* [Task brief]:
Please show all lines of the records that include "Expand".

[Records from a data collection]
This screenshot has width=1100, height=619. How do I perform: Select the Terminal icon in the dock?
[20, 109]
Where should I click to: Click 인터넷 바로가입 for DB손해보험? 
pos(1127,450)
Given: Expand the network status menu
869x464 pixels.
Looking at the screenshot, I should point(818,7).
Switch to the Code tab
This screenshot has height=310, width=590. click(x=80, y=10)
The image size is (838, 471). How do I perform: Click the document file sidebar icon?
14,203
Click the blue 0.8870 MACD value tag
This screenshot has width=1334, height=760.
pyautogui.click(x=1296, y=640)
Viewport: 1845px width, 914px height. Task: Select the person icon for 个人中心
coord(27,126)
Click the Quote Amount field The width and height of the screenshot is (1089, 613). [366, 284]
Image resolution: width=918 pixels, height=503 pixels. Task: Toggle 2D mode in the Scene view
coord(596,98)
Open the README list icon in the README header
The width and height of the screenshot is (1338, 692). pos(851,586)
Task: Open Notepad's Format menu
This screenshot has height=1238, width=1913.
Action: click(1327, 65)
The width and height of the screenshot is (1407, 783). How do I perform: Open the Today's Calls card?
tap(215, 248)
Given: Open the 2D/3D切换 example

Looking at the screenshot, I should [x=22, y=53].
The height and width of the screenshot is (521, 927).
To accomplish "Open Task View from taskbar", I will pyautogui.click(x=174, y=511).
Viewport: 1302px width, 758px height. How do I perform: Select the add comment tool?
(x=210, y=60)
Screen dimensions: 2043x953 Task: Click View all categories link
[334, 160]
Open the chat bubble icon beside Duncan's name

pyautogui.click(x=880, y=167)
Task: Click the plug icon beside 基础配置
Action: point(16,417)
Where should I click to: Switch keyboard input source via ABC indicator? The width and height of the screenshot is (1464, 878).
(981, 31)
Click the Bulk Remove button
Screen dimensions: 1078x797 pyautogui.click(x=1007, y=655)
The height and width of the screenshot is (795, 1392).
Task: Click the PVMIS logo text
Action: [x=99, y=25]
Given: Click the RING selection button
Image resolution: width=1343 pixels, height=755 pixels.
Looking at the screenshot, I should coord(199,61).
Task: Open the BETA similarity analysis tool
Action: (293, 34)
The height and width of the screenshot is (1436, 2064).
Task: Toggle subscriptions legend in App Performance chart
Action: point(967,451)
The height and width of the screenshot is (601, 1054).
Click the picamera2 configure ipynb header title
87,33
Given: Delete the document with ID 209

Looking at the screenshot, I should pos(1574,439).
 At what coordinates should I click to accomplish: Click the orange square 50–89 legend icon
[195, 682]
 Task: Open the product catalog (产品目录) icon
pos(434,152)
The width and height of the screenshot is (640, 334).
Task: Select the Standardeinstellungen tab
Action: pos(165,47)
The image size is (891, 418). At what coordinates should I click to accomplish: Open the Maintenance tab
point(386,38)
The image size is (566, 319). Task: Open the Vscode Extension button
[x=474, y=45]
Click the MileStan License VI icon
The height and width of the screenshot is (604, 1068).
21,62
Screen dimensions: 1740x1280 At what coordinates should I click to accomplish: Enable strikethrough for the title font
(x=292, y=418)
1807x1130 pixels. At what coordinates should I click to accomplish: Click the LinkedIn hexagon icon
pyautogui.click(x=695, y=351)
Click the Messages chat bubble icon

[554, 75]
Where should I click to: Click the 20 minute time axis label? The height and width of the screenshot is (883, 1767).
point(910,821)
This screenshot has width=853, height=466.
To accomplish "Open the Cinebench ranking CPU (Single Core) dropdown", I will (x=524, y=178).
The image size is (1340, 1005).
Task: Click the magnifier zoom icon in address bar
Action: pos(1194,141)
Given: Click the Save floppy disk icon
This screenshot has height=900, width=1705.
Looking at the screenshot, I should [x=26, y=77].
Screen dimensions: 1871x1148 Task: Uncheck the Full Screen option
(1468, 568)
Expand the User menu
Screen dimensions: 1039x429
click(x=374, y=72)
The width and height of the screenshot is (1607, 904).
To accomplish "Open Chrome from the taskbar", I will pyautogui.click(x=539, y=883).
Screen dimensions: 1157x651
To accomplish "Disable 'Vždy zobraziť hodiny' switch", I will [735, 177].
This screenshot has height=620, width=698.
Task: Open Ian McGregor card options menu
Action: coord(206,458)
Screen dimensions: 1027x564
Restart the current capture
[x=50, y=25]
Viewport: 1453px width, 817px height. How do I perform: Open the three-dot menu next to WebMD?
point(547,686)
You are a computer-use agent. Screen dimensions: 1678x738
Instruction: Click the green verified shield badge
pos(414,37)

* [Problem solution]:
Given: Expand the network status menu
Expand the User menu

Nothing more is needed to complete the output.